- [Short exercise]:
Reproduce every one of the following entries line for line, without changing anything.

## Start Dataset

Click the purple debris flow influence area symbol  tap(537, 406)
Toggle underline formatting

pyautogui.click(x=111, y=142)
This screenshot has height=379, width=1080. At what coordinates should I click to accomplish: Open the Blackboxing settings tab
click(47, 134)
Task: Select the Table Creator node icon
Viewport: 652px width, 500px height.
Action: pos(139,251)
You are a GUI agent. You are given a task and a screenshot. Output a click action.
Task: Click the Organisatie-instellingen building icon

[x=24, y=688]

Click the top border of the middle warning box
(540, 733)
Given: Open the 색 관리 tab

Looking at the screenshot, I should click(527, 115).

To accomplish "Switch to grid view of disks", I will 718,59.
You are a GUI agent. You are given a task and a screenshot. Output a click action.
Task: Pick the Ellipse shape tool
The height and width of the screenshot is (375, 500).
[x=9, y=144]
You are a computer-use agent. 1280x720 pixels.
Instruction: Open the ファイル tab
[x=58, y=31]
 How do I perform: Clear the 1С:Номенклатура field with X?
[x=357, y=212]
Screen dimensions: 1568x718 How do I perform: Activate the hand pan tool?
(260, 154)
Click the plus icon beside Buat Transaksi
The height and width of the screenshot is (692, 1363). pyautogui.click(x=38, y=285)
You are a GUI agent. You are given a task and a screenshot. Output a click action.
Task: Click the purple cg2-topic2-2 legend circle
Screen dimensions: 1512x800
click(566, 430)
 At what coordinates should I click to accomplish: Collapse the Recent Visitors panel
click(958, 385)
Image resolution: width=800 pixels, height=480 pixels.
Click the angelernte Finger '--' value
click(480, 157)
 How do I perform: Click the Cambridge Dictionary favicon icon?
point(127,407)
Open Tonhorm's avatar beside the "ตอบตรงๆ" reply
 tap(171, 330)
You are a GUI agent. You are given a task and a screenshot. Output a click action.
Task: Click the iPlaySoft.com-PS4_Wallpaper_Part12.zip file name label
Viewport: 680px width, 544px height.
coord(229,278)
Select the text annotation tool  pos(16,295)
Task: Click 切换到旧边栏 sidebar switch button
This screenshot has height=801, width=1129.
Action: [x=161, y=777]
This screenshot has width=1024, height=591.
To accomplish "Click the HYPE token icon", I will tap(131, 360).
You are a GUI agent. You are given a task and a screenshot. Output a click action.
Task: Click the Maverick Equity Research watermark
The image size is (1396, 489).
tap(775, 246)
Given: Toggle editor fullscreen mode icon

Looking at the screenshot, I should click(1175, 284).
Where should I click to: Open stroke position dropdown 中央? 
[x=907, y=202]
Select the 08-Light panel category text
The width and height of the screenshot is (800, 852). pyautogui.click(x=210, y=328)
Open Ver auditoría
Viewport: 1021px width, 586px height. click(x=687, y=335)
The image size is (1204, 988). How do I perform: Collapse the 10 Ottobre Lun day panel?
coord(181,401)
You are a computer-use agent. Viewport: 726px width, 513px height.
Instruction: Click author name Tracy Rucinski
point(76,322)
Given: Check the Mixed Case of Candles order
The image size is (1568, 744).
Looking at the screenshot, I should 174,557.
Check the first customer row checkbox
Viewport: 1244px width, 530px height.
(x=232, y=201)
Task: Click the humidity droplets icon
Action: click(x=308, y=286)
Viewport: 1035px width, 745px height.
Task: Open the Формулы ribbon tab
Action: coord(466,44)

## End Dataset

- [Solution to the problem]:
Click the purple debris flow influence area symbol  tap(537, 406)
Toggle underline formatting

pyautogui.click(x=111, y=142)
This screenshot has height=379, width=1080. At what coordinates should I click to accomplish: Open the Blackboxing settings tab
click(47, 134)
Task: Select the Table Creator node icon
Viewport: 652px width, 500px height.
Action: pos(139,251)
You are a GUI agent. You are given a task and a screenshot. Output a click action.
Task: Click the Organisatie-instellingen building icon

[x=24, y=688]

Click the top border of the middle warning box
(540, 733)
Given: Open the 색 관리 tab

Looking at the screenshot, I should click(527, 115).

To accomplish "Switch to grid view of disks", I will 718,59.
You are a GUI agent. You are given a task and a screenshot. Output a click action.
Task: Pick the Ellipse shape tool
The height and width of the screenshot is (375, 500).
[x=9, y=144]
You are a computer-use agent. 1280x720 pixels.
Instruction: Open the ファイル tab
[x=58, y=31]
 How do I perform: Clear the 1С:Номенклатура field with X?
[x=357, y=212]
Screen dimensions: 1568x718 How do I perform: Activate the hand pan tool?
(260, 154)
Click the plus icon beside Buat Transaksi
The height and width of the screenshot is (692, 1363). pyautogui.click(x=38, y=285)
You are a GUI agent. You are given a task and a screenshot. Output a click action.
Task: Click the purple cg2-topic2-2 legend circle
Screen dimensions: 1512x800
click(566, 430)
 At what coordinates should I click to accomplish: Collapse the Recent Visitors panel
click(958, 385)
Image resolution: width=800 pixels, height=480 pixels.
Click the angelernte Finger '--' value
click(480, 157)
 How do I perform: Click the Cambridge Dictionary favicon icon?
point(127,407)
Open Tonhorm's avatar beside the "ตอบตรงๆ" reply
 tap(171, 330)
You are a GUI agent. You are given a task and a screenshot. Output a click action.
Task: Click the iPlaySoft.com-PS4_Wallpaper_Part12.zip file name label
Viewport: 680px width, 544px height.
coord(229,278)
Select the text annotation tool  pos(16,295)
Task: Click 切换到旧边栏 sidebar switch button
This screenshot has height=801, width=1129.
Action: [x=161, y=777]
This screenshot has width=1024, height=591.
To accomplish "Click the HYPE token icon", I will tap(131, 360).
You are a GUI agent. You are given a task and a screenshot. Output a click action.
Task: Click the Maverick Equity Research watermark
The image size is (1396, 489).
tap(775, 246)
Given: Toggle editor fullscreen mode icon

Looking at the screenshot, I should click(1175, 284).
Where should I click to: Open stroke position dropdown 中央? 
[x=907, y=202]
Select the 08-Light panel category text
The width and height of the screenshot is (800, 852). pyautogui.click(x=210, y=328)
Open Ver auditoría
Viewport: 1021px width, 586px height. click(x=687, y=335)
The image size is (1204, 988). How do I perform: Collapse the 10 Ottobre Lun day panel?
coord(181,401)
You are a computer-use agent. Viewport: 726px width, 513px height.
Instruction: Click author name Tracy Rucinski
point(76,322)
Given: Check the Mixed Case of Candles order
The image size is (1568, 744).
Looking at the screenshot, I should 174,557.
Check the first customer row checkbox
Viewport: 1244px width, 530px height.
(x=232, y=201)
Task: Click the humidity droplets icon
Action: click(x=308, y=286)
Viewport: 1035px width, 745px height.
Task: Open the Формулы ribbon tab
Action: coord(466,44)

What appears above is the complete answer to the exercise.